## Directions
• 1. Answer these questions from the Perl 6 traits discussion:
(a) Which two traits does the first writer imagine a Perl 6 port of Test::Class would suggest using?
(b) Whose project does the reply call arguably the best place to prototype such interfaces?
(c) In which file does the reply say some early rantings can be found?
• 2. Translate this sentence from the Perl 6 traits discussion into German: "You need to ask the Meta-Objects themselves what properties they support."

## Selected excerpt
Methods (and subroutines) can take other traits, such as "is lvalue" or
even user-defined traits. I can imagine that a Perl 6 port of
Test::Class would suggest using trats of "is startup" and "is
tests( 4 )" to replace the use of attributes in the Perl 5 version.
Currently, there's no way to query these traits through introspection,
nor is there a description of the descriptors beyond indicating that
they're some sort of object.
I have no strong feeling as to what type of object they should be, but
they ought to support some sort of traits() method to return a list of
names of all available traits on the method. Passing the name of a
trait to the method ought to return the value of the trait, if it is a
parametrized trait. Otherwise, it could return boolean.
Perhaps there's a more general mechanims that works better in specific
cases. Ruby's Class#method? syntax is nice, but being able to hardcode
a method name and pass a string parameter makes introspection a little
more automable.
Having the class for these descriptors be available and extensible also
makes it possible to write a method that returns only the *interesting*
traits, which might be convenient.
Thoughts?
-- c
Well, arguably Stevan's perl5/Perl6-MetaModel is the best place to
prototype such interfaces.
Getting traits requires deeper introspection. You need to ask the
Meta-Objects themselves what properties they support. In other words,
by looking at .meta.meta you should be able to see this. Even though
we're aiming to avoid the Smalltalk '72 problem[1] of
meta-meta-meta-meta-model madness. There is some early rantings of it
in modules/Perl-MetaModel/docs/perl6_meta_model.pod
Quite how far the "turtles all the way down" principle works will be an
interesting test of the design, I think. I wouldn't expect making
changes to .meta objects 3-4 levels deep to work, and that they should
be like a "reciprocal" (or a metaclass that can be its own metaclass).

## Provided data
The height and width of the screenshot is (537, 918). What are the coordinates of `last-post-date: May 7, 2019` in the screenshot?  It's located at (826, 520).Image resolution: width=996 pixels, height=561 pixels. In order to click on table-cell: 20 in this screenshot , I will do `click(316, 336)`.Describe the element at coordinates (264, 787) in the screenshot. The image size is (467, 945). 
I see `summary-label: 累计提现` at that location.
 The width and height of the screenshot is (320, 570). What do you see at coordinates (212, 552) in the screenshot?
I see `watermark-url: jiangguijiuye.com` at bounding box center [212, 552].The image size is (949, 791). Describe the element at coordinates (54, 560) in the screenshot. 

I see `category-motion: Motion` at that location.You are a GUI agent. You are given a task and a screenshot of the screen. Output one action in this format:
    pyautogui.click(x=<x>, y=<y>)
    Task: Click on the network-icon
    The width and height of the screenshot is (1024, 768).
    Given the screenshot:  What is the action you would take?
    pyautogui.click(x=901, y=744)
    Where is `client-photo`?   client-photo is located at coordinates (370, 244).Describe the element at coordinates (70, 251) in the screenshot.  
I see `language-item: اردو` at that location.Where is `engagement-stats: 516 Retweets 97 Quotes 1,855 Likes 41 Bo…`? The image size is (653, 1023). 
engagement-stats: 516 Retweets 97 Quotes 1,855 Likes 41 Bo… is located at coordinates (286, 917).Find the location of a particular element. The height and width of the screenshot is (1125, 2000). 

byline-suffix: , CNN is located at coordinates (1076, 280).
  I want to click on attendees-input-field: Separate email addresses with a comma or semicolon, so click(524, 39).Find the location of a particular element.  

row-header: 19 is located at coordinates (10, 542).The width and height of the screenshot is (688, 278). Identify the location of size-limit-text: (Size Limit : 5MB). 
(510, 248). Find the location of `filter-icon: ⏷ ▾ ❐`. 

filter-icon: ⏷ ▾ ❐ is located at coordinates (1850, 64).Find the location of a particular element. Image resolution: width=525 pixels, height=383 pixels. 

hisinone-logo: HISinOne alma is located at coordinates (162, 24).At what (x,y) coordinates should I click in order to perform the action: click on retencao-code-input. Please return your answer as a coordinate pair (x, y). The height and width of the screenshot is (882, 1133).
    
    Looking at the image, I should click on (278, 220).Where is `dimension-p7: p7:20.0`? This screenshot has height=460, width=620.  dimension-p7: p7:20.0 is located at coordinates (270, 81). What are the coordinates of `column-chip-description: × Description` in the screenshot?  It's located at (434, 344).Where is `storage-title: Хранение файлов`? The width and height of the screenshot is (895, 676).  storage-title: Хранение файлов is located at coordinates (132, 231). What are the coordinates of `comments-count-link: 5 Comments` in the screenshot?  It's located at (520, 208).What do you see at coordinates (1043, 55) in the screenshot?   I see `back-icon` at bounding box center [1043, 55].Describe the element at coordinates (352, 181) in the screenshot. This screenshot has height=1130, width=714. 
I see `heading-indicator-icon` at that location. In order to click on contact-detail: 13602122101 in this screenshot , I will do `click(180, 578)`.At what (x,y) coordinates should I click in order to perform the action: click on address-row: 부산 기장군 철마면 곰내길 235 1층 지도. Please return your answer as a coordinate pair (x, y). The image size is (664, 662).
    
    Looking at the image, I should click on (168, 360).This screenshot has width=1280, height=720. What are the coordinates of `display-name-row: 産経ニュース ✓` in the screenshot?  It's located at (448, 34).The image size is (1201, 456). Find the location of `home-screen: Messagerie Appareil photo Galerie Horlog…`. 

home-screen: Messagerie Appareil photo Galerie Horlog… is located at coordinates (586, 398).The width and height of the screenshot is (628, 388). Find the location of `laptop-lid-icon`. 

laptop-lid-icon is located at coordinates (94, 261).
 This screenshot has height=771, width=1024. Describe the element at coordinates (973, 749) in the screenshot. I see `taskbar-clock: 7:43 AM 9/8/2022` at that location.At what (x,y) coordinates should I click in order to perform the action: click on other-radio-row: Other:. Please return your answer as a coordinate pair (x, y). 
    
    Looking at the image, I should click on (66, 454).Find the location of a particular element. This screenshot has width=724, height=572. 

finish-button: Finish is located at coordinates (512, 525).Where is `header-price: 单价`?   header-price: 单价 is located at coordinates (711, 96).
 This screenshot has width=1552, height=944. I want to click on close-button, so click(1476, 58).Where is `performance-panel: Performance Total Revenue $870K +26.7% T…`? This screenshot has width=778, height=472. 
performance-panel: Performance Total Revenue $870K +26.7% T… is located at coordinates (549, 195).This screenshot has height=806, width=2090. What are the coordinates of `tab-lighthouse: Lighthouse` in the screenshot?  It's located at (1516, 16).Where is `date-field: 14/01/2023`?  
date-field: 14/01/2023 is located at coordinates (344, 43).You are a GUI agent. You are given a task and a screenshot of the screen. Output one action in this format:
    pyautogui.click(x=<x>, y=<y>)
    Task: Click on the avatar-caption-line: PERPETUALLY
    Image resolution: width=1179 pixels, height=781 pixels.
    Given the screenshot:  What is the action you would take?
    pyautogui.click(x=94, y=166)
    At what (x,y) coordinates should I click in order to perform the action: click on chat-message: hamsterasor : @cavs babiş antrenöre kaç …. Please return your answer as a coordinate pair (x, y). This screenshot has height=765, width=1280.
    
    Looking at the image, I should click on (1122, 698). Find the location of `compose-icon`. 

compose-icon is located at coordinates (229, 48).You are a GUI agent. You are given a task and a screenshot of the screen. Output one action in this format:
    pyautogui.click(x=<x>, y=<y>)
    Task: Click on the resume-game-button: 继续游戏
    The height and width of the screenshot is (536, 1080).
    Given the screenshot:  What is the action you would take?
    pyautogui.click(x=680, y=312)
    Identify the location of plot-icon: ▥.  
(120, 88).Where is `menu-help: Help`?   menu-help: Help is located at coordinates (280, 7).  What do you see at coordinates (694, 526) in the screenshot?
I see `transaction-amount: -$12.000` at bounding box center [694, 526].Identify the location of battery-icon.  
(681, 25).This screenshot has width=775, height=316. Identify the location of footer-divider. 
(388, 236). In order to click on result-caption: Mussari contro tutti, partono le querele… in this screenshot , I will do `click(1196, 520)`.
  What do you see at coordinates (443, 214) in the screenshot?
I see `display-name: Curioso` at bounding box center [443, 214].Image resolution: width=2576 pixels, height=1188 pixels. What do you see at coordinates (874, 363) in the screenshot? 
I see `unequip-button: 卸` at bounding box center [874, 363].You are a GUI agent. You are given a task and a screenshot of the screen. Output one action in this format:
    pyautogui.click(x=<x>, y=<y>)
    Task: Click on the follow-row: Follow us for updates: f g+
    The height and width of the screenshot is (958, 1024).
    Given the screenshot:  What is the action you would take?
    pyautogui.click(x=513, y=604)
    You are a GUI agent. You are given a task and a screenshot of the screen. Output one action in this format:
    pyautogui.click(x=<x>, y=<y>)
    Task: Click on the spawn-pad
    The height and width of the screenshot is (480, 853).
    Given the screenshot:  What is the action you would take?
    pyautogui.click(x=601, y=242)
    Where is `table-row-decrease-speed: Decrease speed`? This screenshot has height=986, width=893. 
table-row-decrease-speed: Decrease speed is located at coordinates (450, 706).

## Answers by task
• 1.
(a) "is startup" and "is tests( 4 )"
(b) Stevan's perl5/Perl6-MetaModel
(c) modules/Perl-MetaModel/docs/perl6_meta_model.pod

• 2. Man muss die Meta-Objekte selbst fragen, welche Eigenschaften sie unterstützen.